** Opening DATA SHOWN block **

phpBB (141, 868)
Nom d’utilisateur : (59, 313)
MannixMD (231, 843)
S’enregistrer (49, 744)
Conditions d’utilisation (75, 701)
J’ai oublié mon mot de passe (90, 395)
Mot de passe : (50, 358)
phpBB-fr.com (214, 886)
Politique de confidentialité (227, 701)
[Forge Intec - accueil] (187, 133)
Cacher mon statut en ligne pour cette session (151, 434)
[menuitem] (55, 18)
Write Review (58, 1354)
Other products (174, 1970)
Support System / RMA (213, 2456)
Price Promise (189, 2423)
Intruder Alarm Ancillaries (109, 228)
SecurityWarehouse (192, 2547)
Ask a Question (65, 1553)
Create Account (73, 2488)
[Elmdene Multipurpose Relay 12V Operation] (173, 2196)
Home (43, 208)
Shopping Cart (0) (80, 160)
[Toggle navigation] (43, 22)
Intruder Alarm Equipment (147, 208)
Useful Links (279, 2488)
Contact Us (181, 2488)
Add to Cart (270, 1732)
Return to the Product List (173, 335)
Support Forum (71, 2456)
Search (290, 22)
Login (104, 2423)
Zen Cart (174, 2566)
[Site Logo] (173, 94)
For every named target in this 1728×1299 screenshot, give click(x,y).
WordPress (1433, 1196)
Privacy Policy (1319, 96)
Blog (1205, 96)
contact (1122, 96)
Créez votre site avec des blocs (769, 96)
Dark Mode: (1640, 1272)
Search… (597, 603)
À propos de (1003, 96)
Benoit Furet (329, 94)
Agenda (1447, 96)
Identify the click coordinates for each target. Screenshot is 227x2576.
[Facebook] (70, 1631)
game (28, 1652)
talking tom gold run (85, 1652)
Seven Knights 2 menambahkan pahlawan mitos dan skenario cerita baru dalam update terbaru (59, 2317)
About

** Closing DATA SHOWN block **

YOUR GOAL -
Above are the records. Copy every line in them holding "target".

RESULT OF THIS EXERCISE -
For every named target in this 1728×1299 screenshot, give click(x,y).
Identify the click coordinates for each target. Screenshot is 227x2576.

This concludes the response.